* Data records
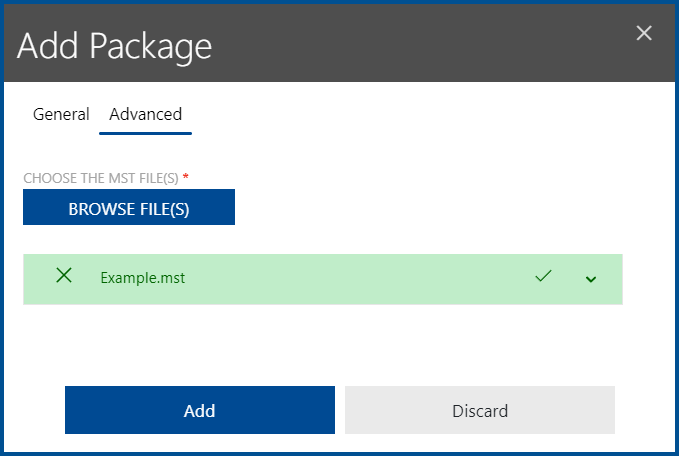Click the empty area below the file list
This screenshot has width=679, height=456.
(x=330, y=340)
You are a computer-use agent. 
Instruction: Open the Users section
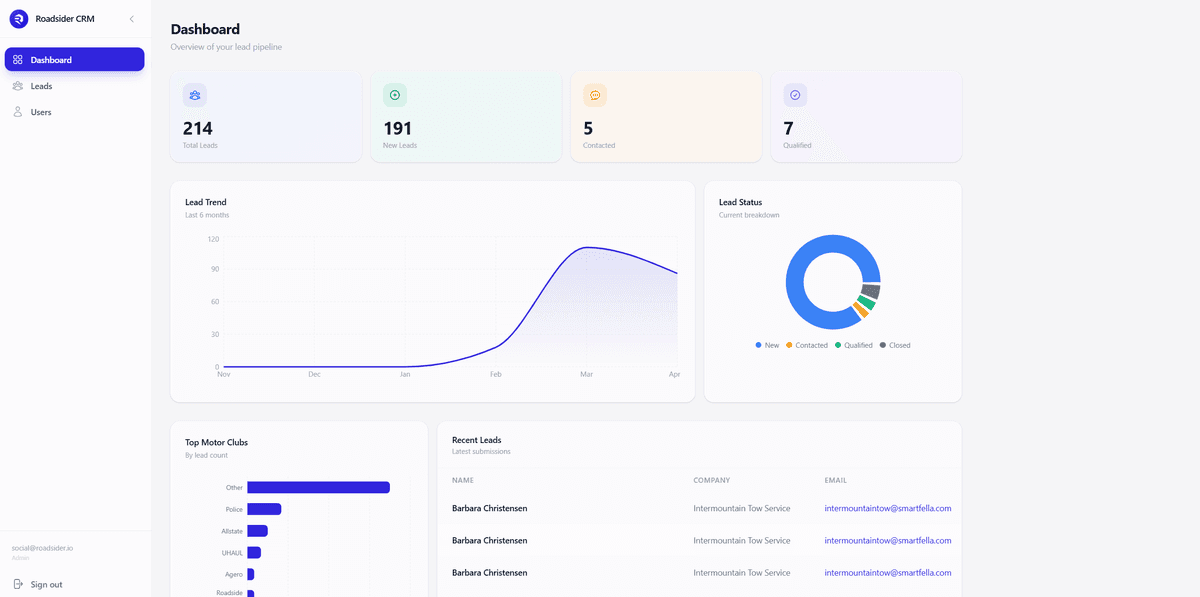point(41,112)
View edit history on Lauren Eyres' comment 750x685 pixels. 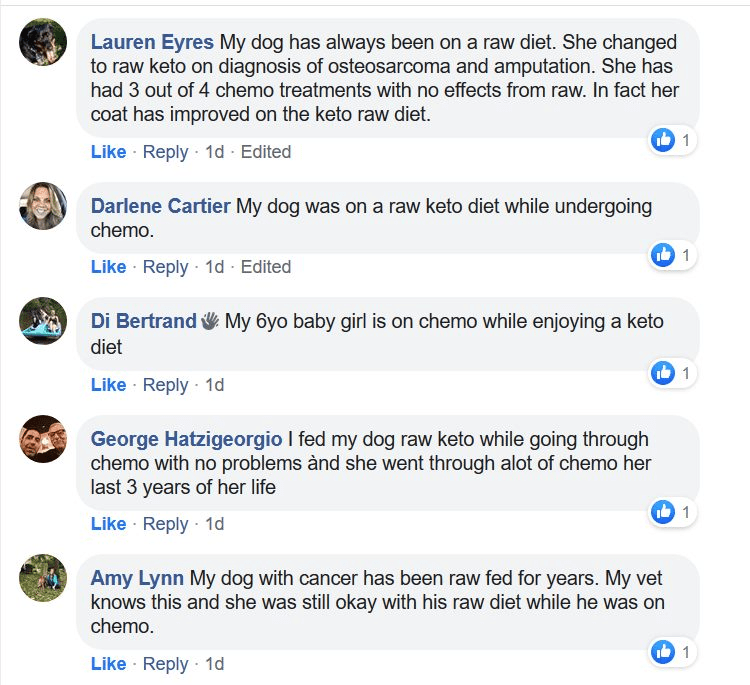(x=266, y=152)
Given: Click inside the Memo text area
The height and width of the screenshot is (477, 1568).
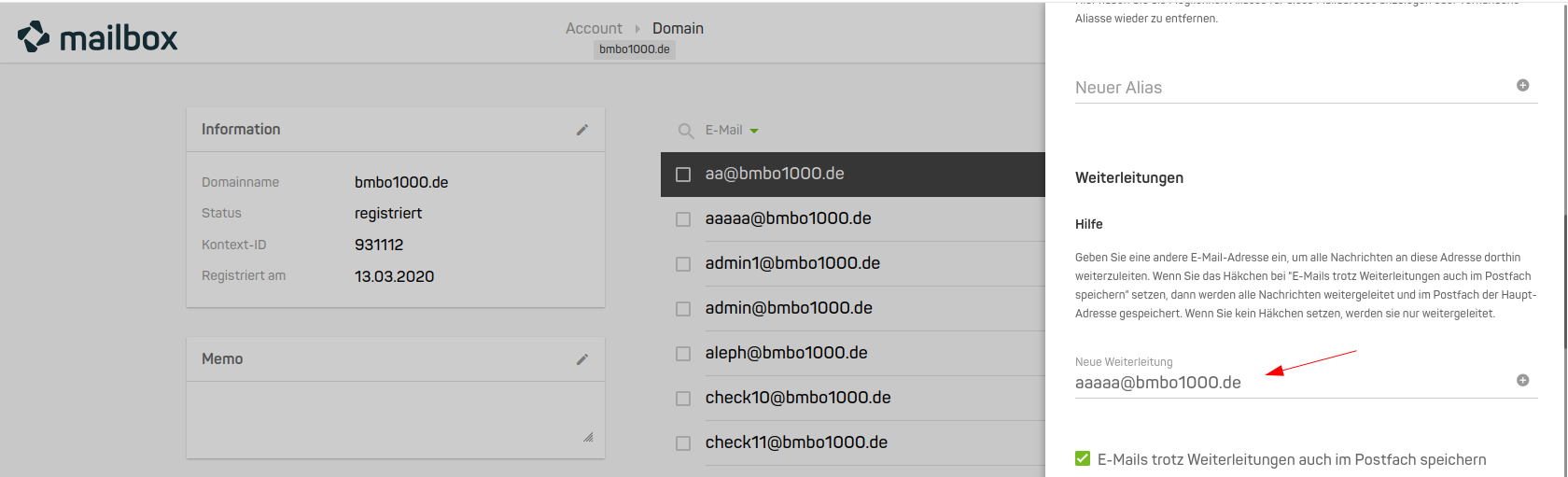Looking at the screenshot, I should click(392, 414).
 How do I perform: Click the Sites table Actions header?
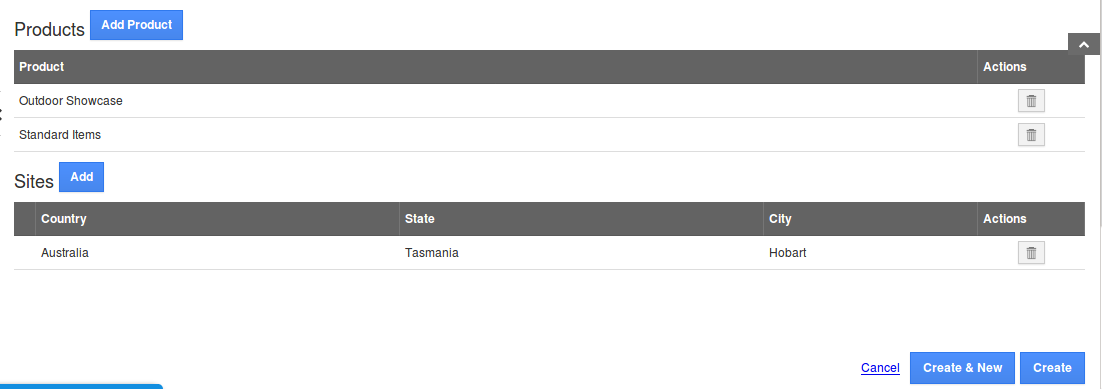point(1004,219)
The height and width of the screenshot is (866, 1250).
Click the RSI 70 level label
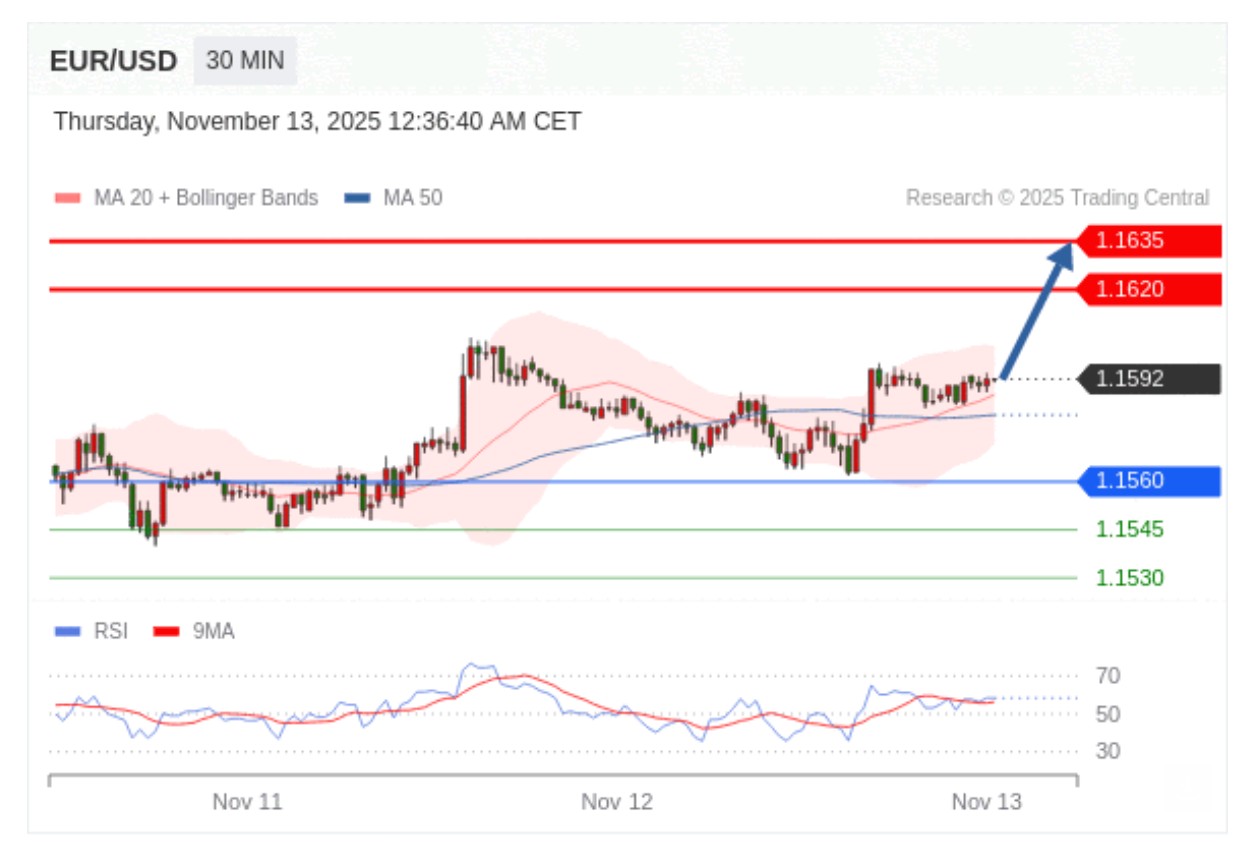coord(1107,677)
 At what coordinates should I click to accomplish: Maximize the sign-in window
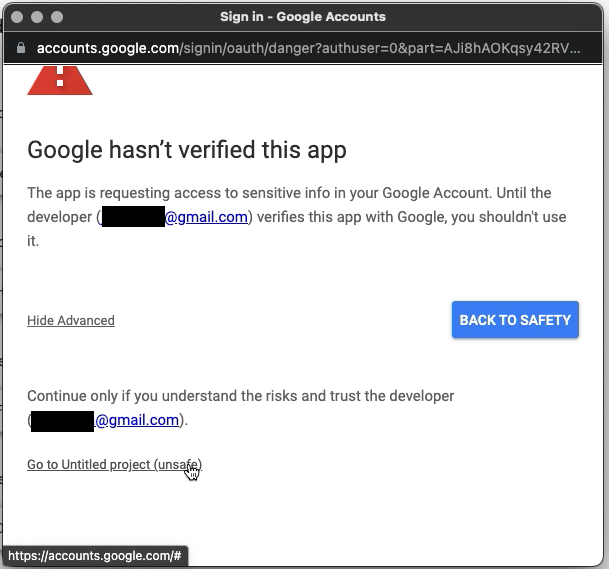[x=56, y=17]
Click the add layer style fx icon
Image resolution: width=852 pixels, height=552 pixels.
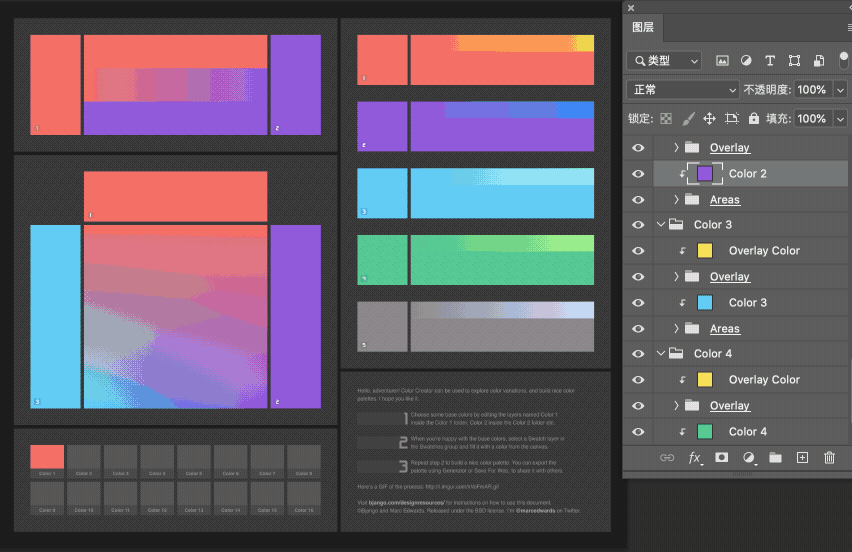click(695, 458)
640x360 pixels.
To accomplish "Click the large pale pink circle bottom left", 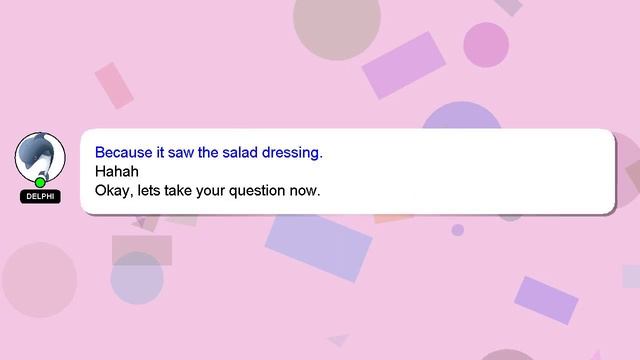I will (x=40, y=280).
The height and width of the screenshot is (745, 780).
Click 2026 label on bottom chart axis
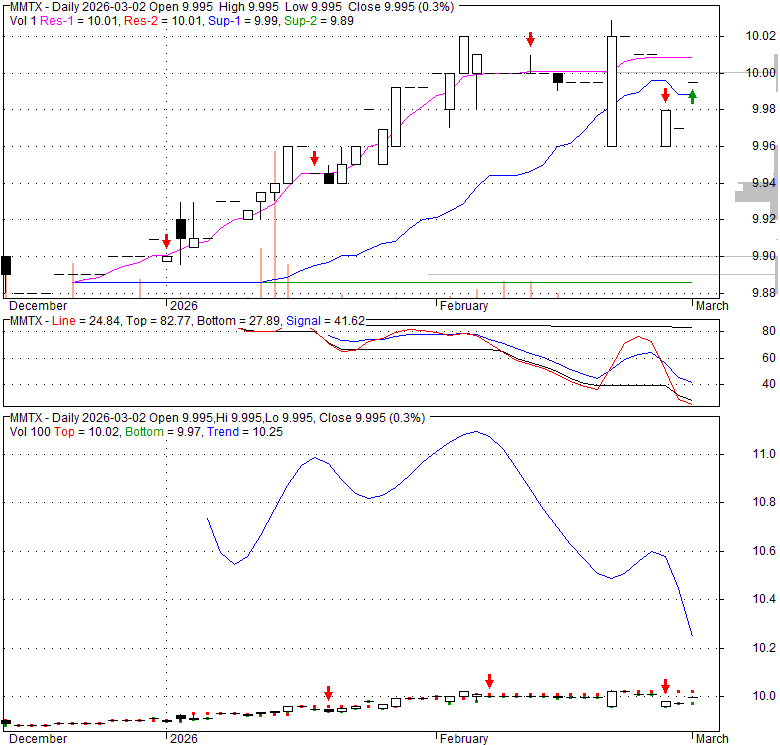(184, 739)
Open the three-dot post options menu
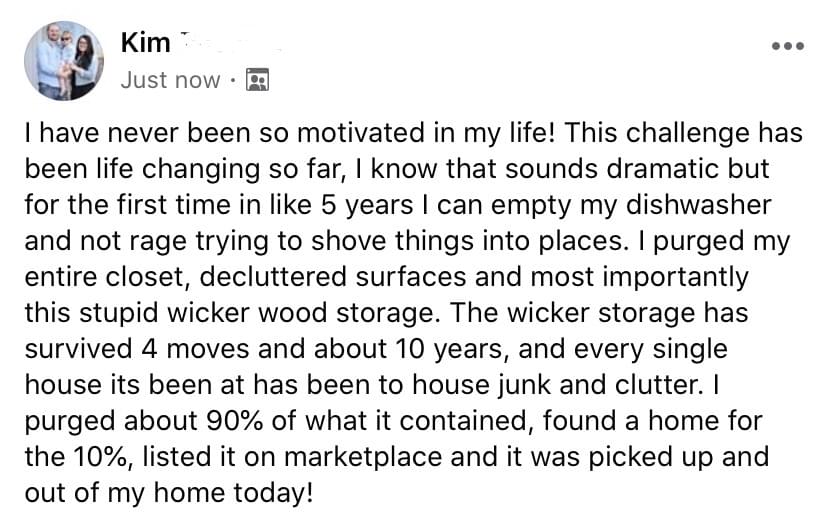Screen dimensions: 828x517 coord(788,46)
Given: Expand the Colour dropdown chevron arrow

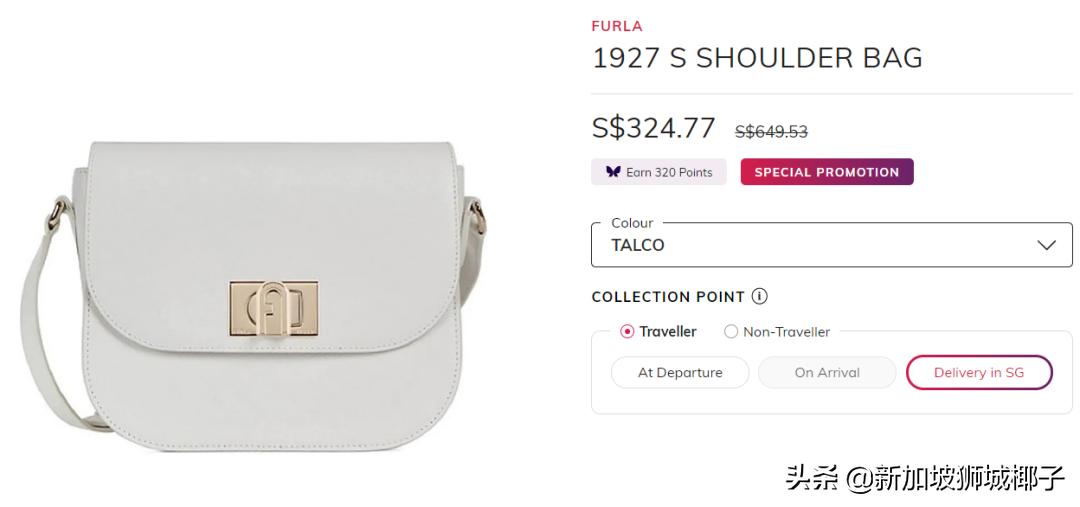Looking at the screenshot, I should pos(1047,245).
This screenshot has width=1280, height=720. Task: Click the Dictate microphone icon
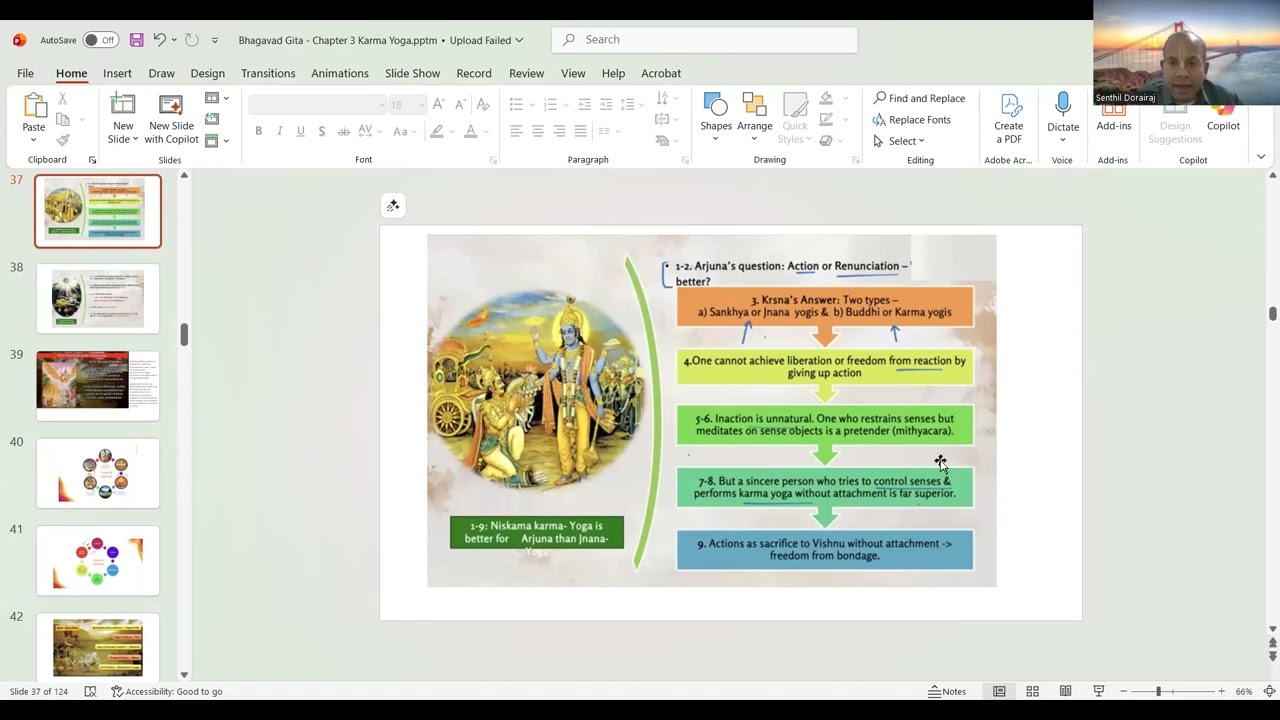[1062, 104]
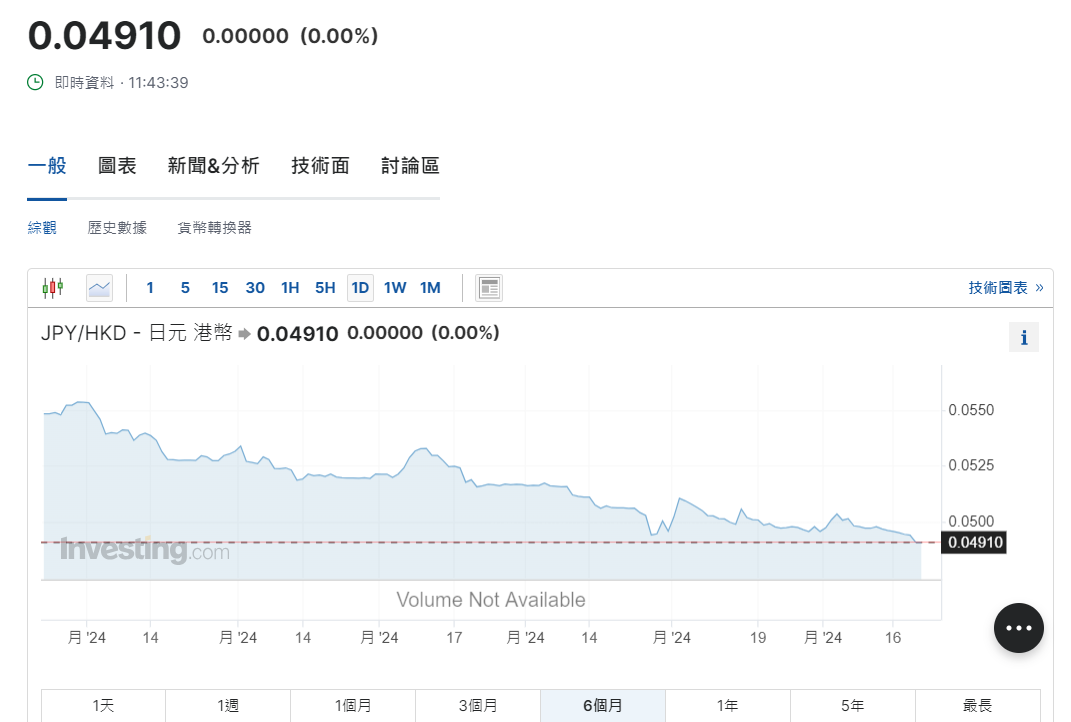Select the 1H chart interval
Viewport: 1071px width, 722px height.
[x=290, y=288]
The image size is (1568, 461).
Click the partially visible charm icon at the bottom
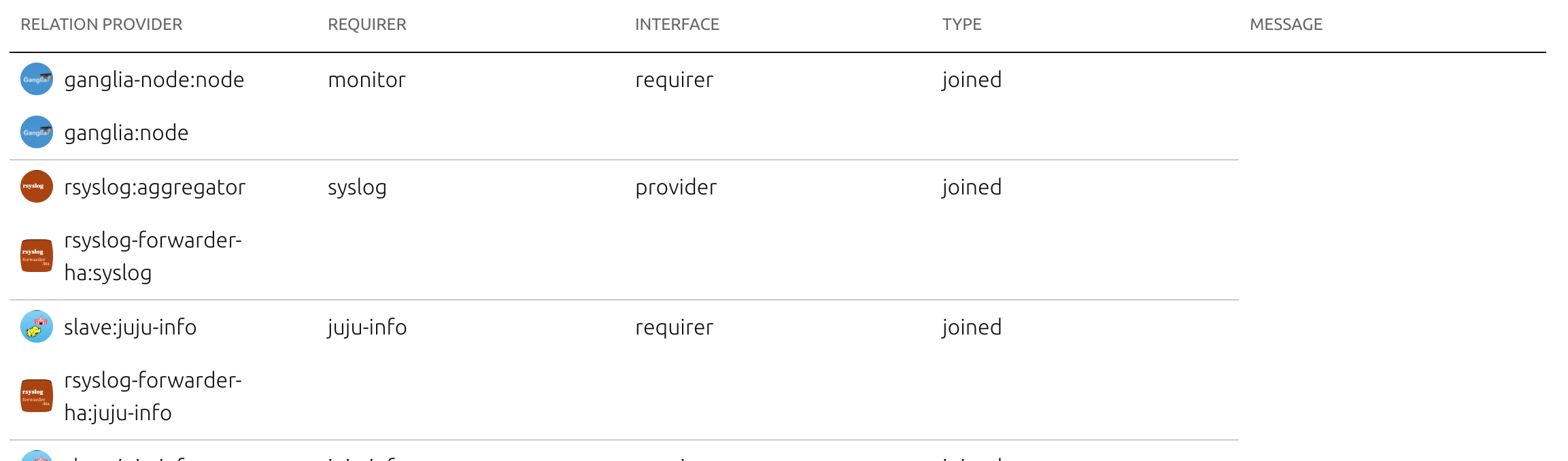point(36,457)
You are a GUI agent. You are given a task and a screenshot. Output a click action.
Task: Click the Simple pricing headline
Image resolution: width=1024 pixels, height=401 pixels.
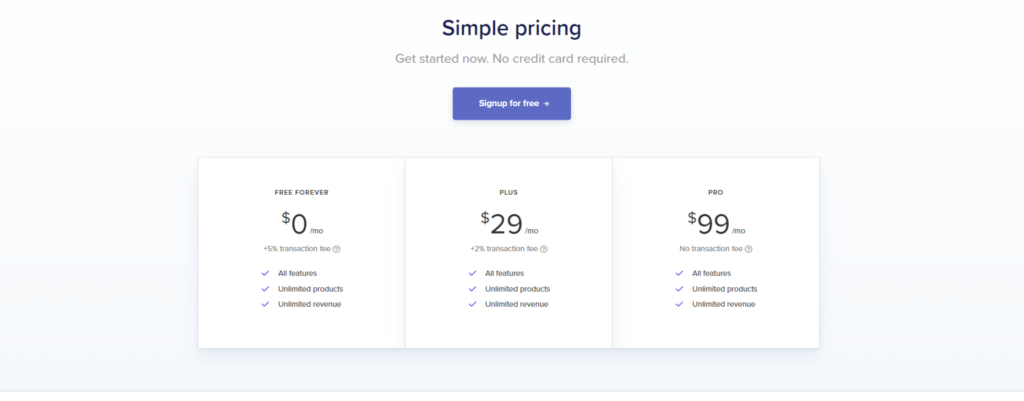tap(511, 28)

* What to work on
Everything from the line with "The image size is (1568, 461)." through the final line of the material is to be returned exactly, both ends included, apart from the pictures.

* Answer to this problem
The image size is (1568, 461).
Click the partially visible charm icon at the bottom
point(36,457)
You are a GUI agent. You are given a task and a screenshot. Output a click action.
Task: Click the Simple pricing headline
Image resolution: width=1024 pixels, height=401 pixels.
tap(511, 28)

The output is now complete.